Recorded information -
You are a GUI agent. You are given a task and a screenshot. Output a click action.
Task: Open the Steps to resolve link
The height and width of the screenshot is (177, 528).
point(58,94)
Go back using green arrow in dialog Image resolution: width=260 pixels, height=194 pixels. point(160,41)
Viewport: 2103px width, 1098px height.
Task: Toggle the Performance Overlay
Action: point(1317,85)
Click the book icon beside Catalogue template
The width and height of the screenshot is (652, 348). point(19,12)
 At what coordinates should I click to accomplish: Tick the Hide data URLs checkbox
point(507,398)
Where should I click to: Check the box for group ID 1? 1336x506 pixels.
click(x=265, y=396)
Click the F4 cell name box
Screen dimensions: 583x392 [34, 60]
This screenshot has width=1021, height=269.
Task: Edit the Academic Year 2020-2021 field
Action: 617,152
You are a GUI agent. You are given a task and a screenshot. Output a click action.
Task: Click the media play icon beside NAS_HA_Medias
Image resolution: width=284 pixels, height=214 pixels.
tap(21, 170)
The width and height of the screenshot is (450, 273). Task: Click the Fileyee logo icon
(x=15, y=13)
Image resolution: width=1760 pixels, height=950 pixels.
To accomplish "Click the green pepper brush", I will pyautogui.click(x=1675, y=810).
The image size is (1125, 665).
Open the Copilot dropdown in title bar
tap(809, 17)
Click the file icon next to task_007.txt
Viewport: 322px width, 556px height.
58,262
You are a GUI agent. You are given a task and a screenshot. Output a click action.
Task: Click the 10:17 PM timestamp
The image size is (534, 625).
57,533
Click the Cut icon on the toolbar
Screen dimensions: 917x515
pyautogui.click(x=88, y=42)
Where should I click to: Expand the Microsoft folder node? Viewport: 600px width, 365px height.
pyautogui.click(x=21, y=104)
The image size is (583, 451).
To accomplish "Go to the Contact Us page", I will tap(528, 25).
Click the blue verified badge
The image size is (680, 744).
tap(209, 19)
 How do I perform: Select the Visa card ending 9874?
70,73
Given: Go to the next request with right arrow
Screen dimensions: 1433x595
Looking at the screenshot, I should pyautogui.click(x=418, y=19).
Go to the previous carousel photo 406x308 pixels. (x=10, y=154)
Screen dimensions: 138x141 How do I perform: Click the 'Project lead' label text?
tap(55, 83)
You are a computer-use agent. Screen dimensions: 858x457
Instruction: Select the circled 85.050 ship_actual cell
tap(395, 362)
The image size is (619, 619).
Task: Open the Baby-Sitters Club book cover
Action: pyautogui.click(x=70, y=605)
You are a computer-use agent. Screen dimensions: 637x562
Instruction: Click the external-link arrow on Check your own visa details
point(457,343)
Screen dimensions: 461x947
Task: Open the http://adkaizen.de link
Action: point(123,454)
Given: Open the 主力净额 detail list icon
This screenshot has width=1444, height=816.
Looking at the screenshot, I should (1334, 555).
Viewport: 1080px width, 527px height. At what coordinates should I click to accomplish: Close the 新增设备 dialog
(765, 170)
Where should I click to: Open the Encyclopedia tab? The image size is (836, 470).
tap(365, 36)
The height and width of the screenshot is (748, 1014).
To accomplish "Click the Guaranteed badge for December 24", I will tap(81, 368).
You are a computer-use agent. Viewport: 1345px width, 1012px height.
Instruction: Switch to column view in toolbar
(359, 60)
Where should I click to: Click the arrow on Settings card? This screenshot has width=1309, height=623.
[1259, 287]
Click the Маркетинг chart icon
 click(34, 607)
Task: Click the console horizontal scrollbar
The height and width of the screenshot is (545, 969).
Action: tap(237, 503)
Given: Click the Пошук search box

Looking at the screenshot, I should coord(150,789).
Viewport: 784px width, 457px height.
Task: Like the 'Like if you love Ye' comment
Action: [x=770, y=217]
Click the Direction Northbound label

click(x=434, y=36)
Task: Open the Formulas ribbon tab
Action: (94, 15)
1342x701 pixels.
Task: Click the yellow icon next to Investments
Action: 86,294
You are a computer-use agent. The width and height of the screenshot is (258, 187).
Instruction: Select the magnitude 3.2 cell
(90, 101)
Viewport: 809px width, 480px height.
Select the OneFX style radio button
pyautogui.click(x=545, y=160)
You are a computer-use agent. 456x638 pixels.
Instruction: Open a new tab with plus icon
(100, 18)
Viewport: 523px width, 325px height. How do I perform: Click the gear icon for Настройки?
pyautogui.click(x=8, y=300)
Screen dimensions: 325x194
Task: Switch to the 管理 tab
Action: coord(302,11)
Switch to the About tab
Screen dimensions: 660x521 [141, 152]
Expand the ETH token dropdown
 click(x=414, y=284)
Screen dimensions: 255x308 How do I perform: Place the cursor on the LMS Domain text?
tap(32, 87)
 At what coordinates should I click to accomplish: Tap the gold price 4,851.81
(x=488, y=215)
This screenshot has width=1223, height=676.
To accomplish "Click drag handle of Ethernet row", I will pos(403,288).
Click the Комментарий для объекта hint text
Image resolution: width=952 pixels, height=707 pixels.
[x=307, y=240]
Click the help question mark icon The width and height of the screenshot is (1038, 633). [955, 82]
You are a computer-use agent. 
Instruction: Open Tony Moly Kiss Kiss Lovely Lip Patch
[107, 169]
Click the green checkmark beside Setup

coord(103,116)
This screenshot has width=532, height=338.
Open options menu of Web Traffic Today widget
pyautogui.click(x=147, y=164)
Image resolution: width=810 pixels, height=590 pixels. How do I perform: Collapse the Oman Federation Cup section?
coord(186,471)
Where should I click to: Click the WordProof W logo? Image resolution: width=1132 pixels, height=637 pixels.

Given request -
Reproduce the rows above, swapping every occurrence of "GUI agent" for "UI automation agent" and leaving all other text unchanged.

Final result -
You are a UI automation agent. You are given a task and a screenshot. Output a click action.
Task: Open the Steps to resolve link
The height and width of the screenshot is (177, 528).
point(58,94)
Go back using green arrow in dialog Image resolution: width=260 pixels, height=194 pixels. point(160,41)
Viewport: 2103px width, 1098px height.
Task: Toggle the Performance Overlay
Action: point(1317,85)
Click the book icon beside Catalogue template
The width and height of the screenshot is (652, 348). point(19,12)
 At what coordinates should I click to accomplish: Tick the Hide data URLs checkbox
point(507,398)
Where should I click to: Check the box for group ID 1? 1336x506 pixels.
click(x=265, y=396)
Click the F4 cell name box
Screen dimensions: 583x392 [34, 60]
This screenshot has width=1021, height=269.
Task: Edit the Academic Year 2020-2021 field
Action: 617,152
You are a UI automation agent. You are given a task and a screenshot. Output a click action.
Task: Click the media play icon beside NAS_HA_Medias
Image resolution: width=284 pixels, height=214 pixels.
tap(21, 170)
The width and height of the screenshot is (450, 273). Task: Click the Fileyee logo icon
(x=15, y=13)
Image resolution: width=1760 pixels, height=950 pixels.
To accomplish "Click the green pepper brush", I will pyautogui.click(x=1675, y=810).
The image size is (1125, 665).
Open the Copilot dropdown in title bar
tap(809, 17)
Click the file icon next to task_007.txt
Viewport: 322px width, 556px height.
58,262
You are a UI automation agent. You are given a task and a screenshot. Output a click action.
Task: Click the 10:17 PM timestamp
The image size is (534, 625).
57,533
Click the Cut icon on the toolbar
Screen dimensions: 917x515
pyautogui.click(x=88, y=42)
Where should I click to: Expand the Microsoft folder node? Viewport: 600px width, 365px height.
pyautogui.click(x=21, y=104)
The image size is (583, 451).
To accomplish "Go to the Contact Us page", I will tap(528, 25).
Click the blue verified badge
The image size is (680, 744).
tap(209, 19)
 How do I perform: Select the Visa card ending 9874?
70,73
Given: Go to the next request with right arrow
Screen dimensions: 1433x595
Looking at the screenshot, I should pyautogui.click(x=418, y=19).
Go to the previous carousel photo 406x308 pixels. (x=10, y=154)
Screen dimensions: 138x141 How do I perform: Click the 'Project lead' label text?
tap(55, 83)
You are a computer-use agent. Screen dimensions: 858x457
Instruction: Select the circled 85.050 ship_actual cell
tap(395, 362)
The image size is (619, 619).
Task: Open the Baby-Sitters Club book cover
Action: pyautogui.click(x=70, y=605)
You are a computer-use agent. Screen dimensions: 637x562
Instruction: Click the external-link arrow on Check your own visa details
point(457,343)
Screen dimensions: 461x947
Task: Open the http://adkaizen.de link
Action: point(123,454)
Given: Open the 主力净额 detail list icon
This screenshot has width=1444, height=816.
Looking at the screenshot, I should (1334, 555).
Viewport: 1080px width, 527px height. At what coordinates should I click to accomplish: Close the 新增设备 dialog
(765, 170)
Where should I click to: Open the Encyclopedia tab? The image size is (836, 470).
tap(365, 36)
The height and width of the screenshot is (748, 1014).
To accomplish "Click the Guaranteed badge for December 24", I will tap(81, 368).
You are a computer-use agent. Viewport: 1345px width, 1012px height.
Instruction: Switch to column view in toolbar
(359, 60)
Where should I click to: Click the arrow on Settings card? This screenshot has width=1309, height=623.
[1259, 287]
Click the Маркетинг chart icon
 click(34, 607)
Task: Click the console horizontal scrollbar
The height and width of the screenshot is (545, 969).
Action: tap(237, 503)
Given: Click the Пошук search box

Looking at the screenshot, I should coord(150,789).
Viewport: 784px width, 457px height.
Task: Like the 'Like if you love Ye' comment
Action: [x=770, y=217]
Click the Direction Northbound label

click(x=434, y=36)
Task: Open the Formulas ribbon tab
Action: (94, 15)
1342x701 pixels.
Task: Click the yellow icon next to Investments
Action: 86,294
You are a computer-use agent. The width and height of the screenshot is (258, 187).
Instruction: Select the magnitude 3.2 cell
(90, 101)
Viewport: 809px width, 480px height.
Select the OneFX style radio button
pyautogui.click(x=545, y=160)
You are a computer-use agent. 456x638 pixels.
Instruction: Open a new tab with plus icon
(100, 18)
Viewport: 523px width, 325px height. How do I perform: Click the gear icon for Настройки?
pyautogui.click(x=8, y=300)
Screen dimensions: 325x194
Task: Switch to the 管理 tab
Action: coord(302,11)
Switch to the About tab
Screen dimensions: 660x521 [141, 152]
Expand the ETH token dropdown
 click(x=414, y=284)
Screen dimensions: 255x308 How do I perform: Place the cursor on the LMS Domain text?
tap(32, 87)
 At what coordinates should I click to accomplish: Tap the gold price 4,851.81
(x=488, y=215)
This screenshot has width=1223, height=676.
To accomplish "Click drag handle of Ethernet row", I will pos(403,288).
Click the Комментарий для объекта hint text
Image resolution: width=952 pixels, height=707 pixels.
[x=307, y=240]
Click the help question mark icon The width and height of the screenshot is (1038, 633). [955, 82]
You are a computer-use agent. 
Instruction: Open Tony Moly Kiss Kiss Lovely Lip Patch
[107, 169]
Click the green checkmark beside Setup

coord(103,116)
This screenshot has width=532, height=338.
Open options menu of Web Traffic Today widget
pyautogui.click(x=147, y=164)
Image resolution: width=810 pixels, height=590 pixels. How do I perform: Collapse the Oman Federation Cup section?
coord(186,471)
Where should I click to: Click the WordProof W logo? Image resolution: width=1132 pixels, height=637 pixels.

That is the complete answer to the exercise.